▶ SOURCE DATA:
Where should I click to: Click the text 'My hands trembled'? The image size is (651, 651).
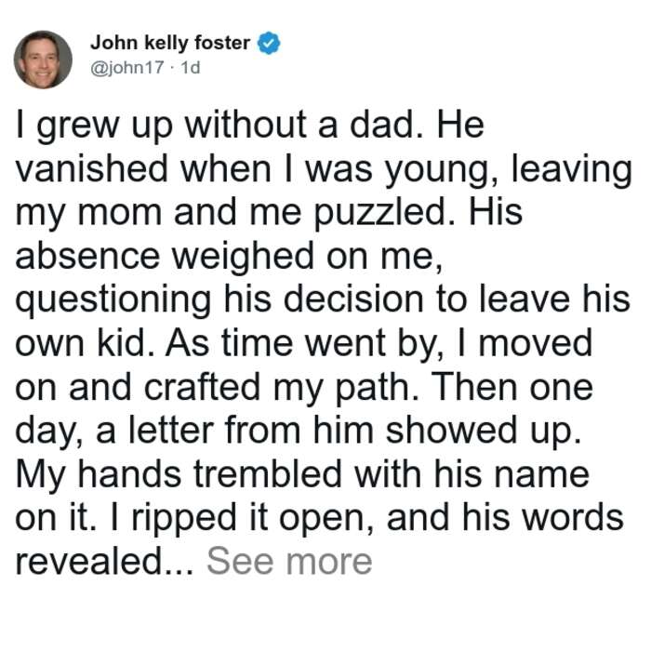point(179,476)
==
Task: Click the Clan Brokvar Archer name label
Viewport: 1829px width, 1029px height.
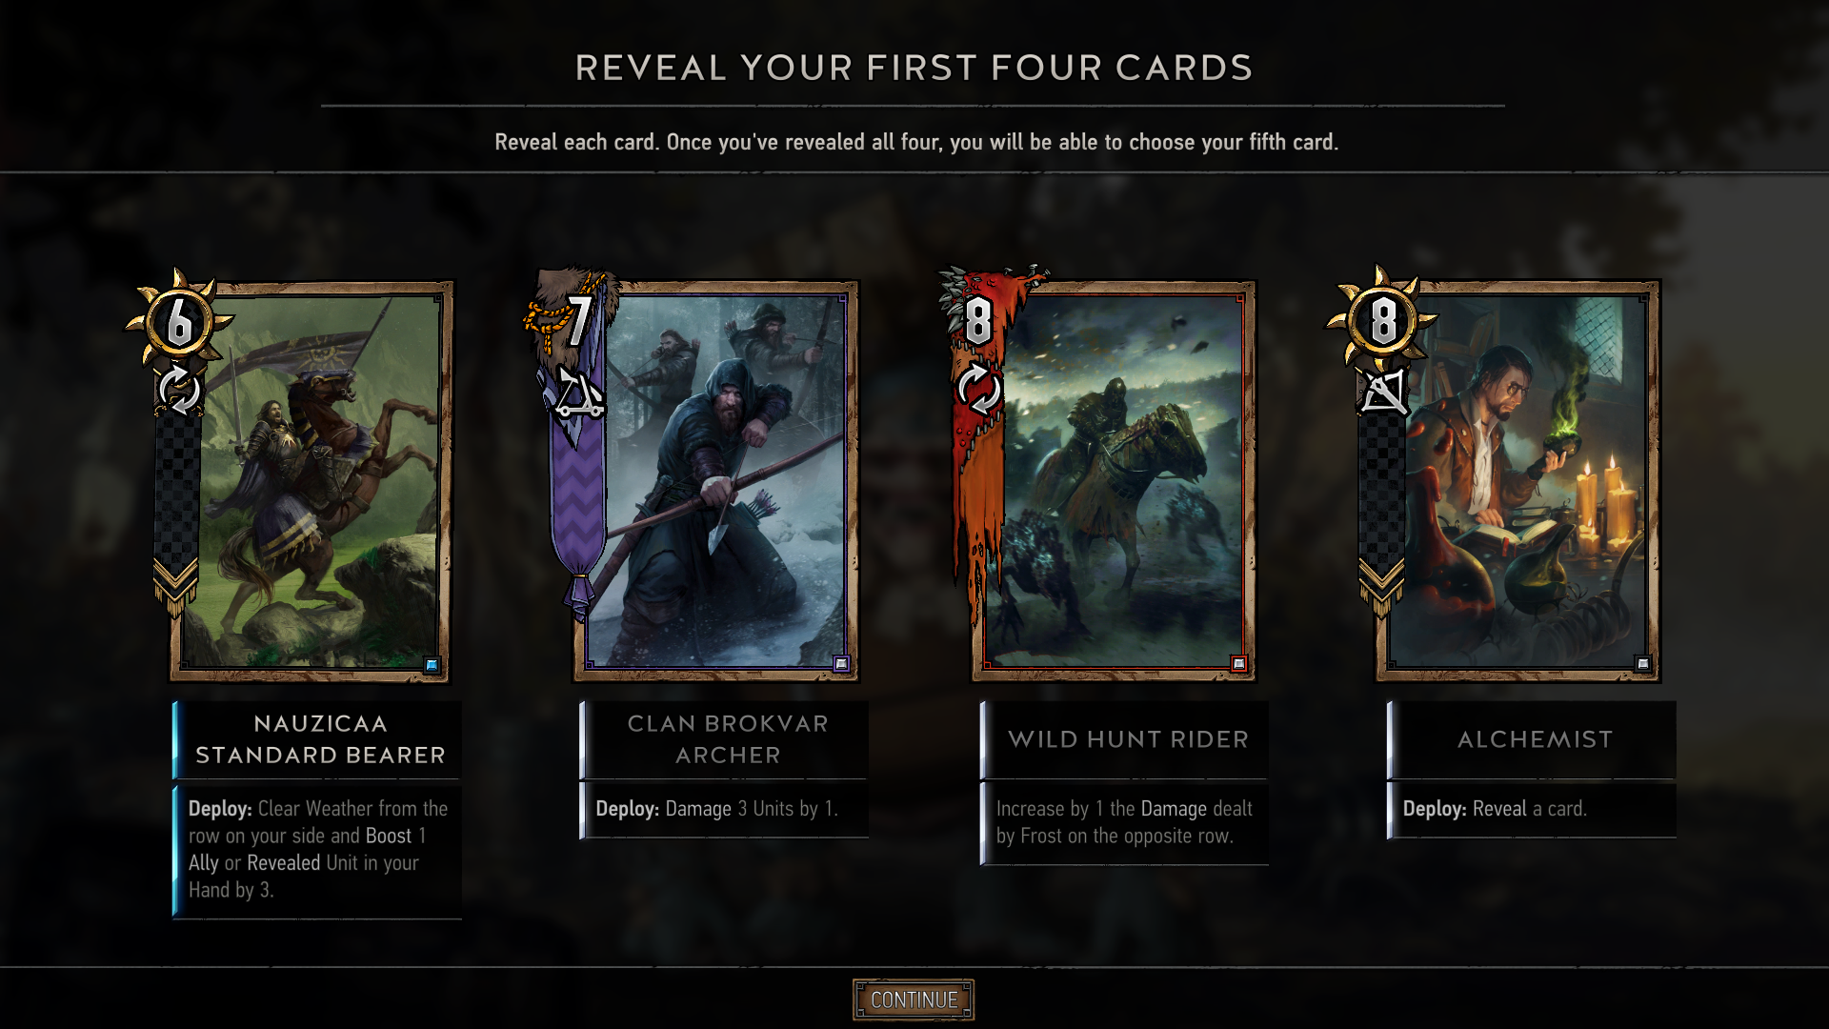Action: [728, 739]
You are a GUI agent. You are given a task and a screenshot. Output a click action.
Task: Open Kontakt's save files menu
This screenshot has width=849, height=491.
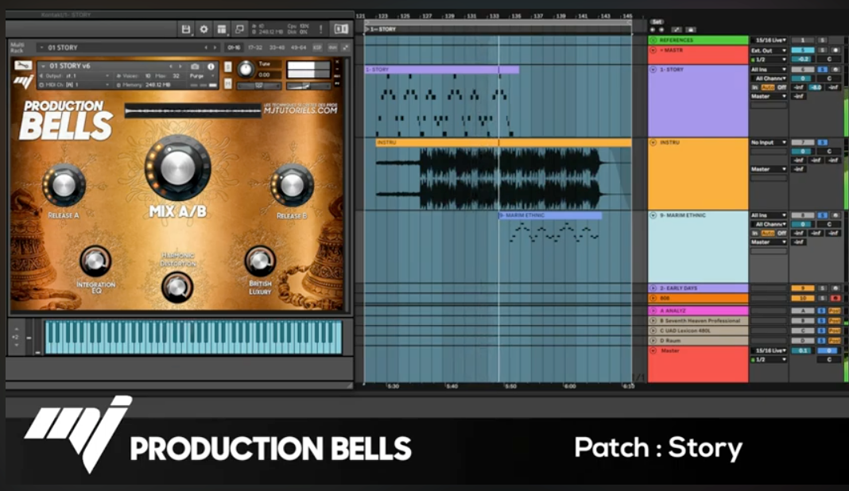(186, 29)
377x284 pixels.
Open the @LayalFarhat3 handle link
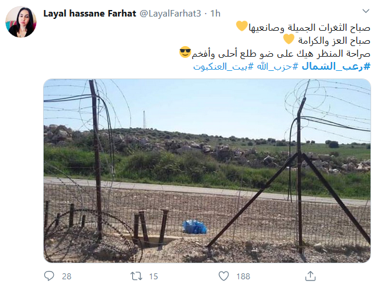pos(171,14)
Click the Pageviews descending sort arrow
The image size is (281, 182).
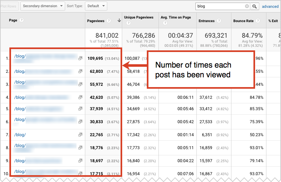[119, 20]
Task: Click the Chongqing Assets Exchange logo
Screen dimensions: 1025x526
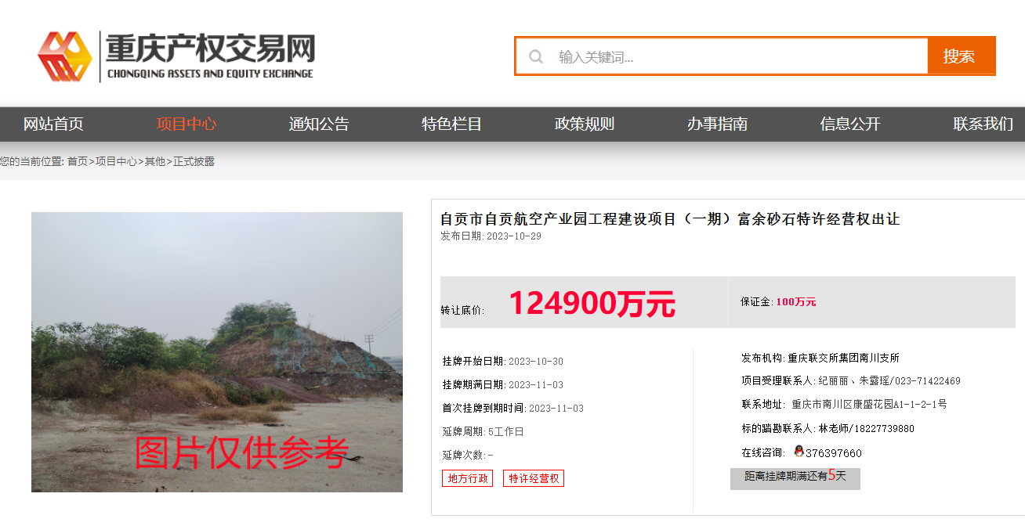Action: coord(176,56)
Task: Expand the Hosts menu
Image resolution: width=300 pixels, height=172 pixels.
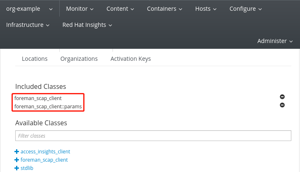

▶ REQUIRED ACTION:
Please repeat, exactly as written, the lines in the records above, starting with the one that has "Task: Open Kontakt's save files menu" and going on through the one that has "Image resolution: width=300". Pictures are to be left out.

▶ REPLY TO THE TASK:
Task: Open Kontakt's save files menu
This screenshot has width=849, height=491.
(186, 29)
377x284 pixels.
Open the @LayalFarhat3 handle link
pos(171,14)
Click the Pageviews descending sort arrow
The image size is (281, 182).
[119, 20]
Task: Click the Chongqing Assets Exchange logo
Screen dimensions: 1025x526
Action: coord(176,56)
Task: Expand the Hosts menu
Image resolution: width=300 pixels, height=172 pixels.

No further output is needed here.